Task to complete: Beginning at the line that holds "Task: Click the FranchiseBase" and continuing to the last line of the data below, transcribe every line word for word, without pictures.

Data for analysis:

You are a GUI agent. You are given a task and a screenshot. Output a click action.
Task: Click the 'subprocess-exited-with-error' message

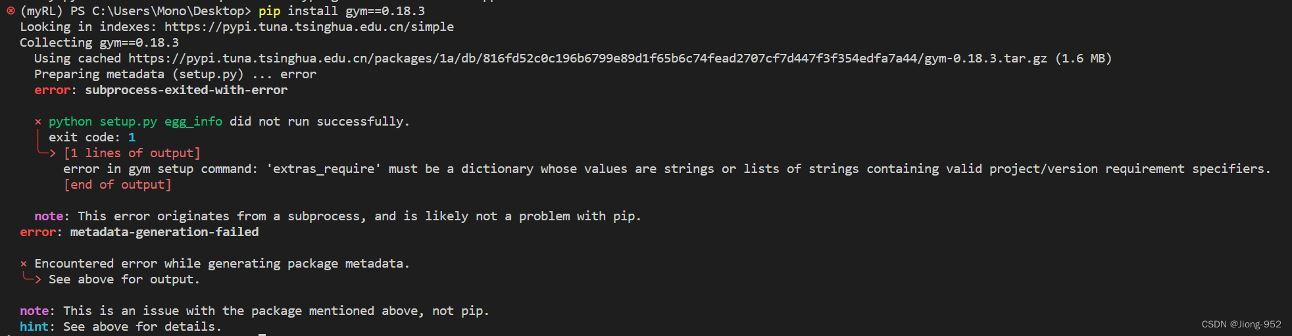click(186, 90)
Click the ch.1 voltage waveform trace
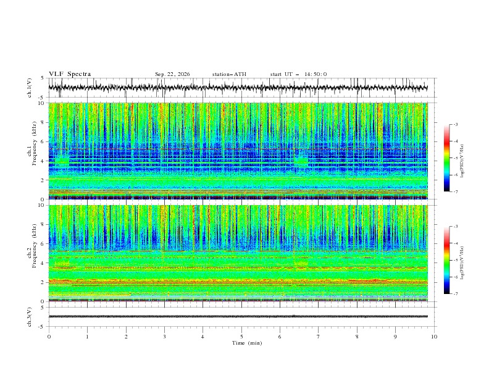The image size is (489, 378). coord(238,88)
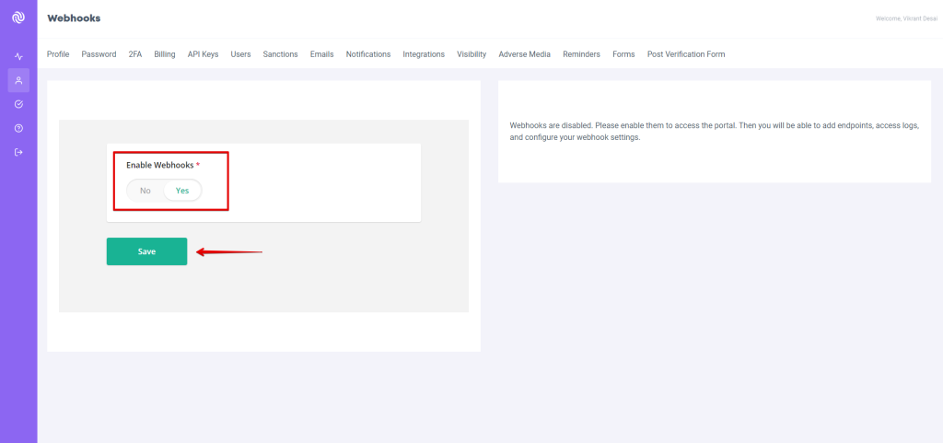Select the user account icon in sidebar
Viewport: 943px width, 443px height.
(18, 81)
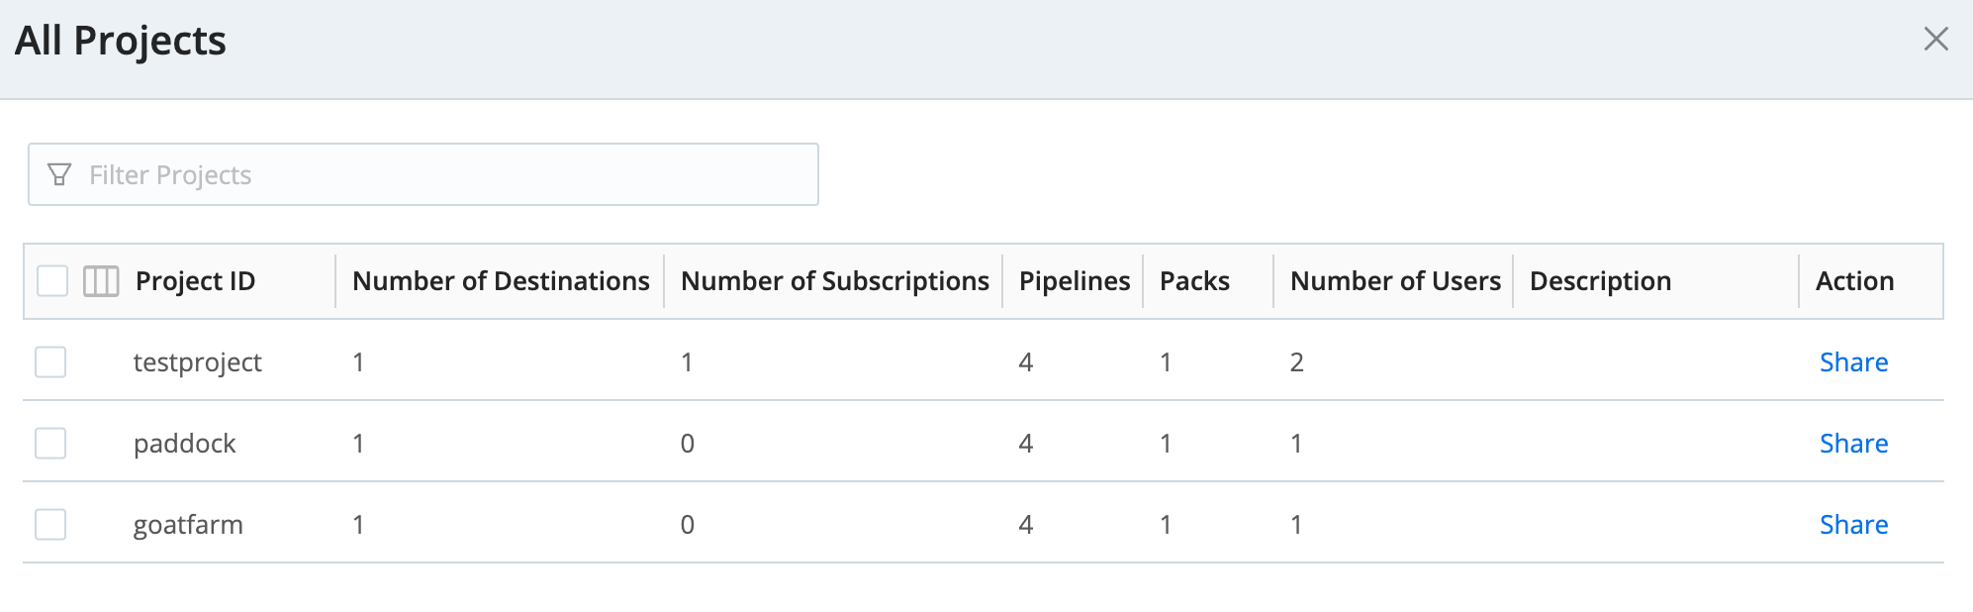Click the filter funnel icon in search box
1973x612 pixels.
58,174
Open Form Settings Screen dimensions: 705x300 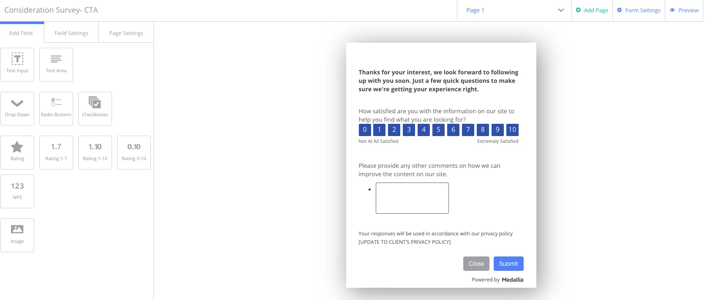(x=639, y=10)
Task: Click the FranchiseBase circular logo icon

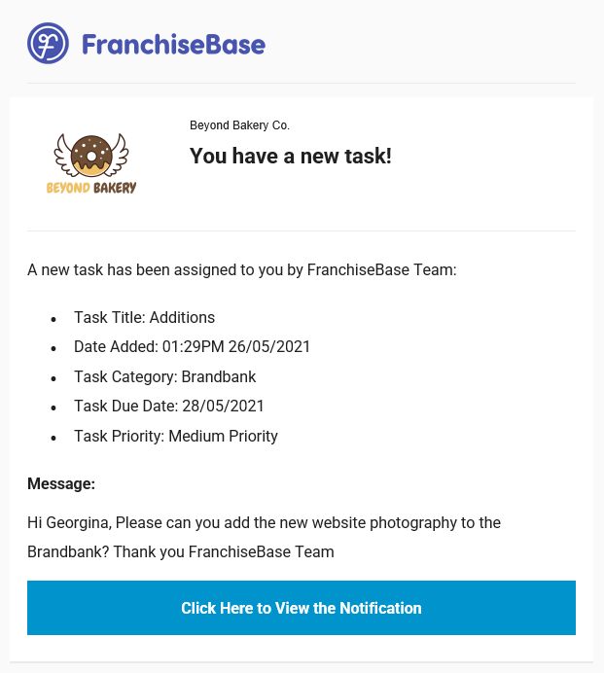Action: (48, 44)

Exercise output:
Task: Click the FranchiseBase circular logo icon

Action: (48, 44)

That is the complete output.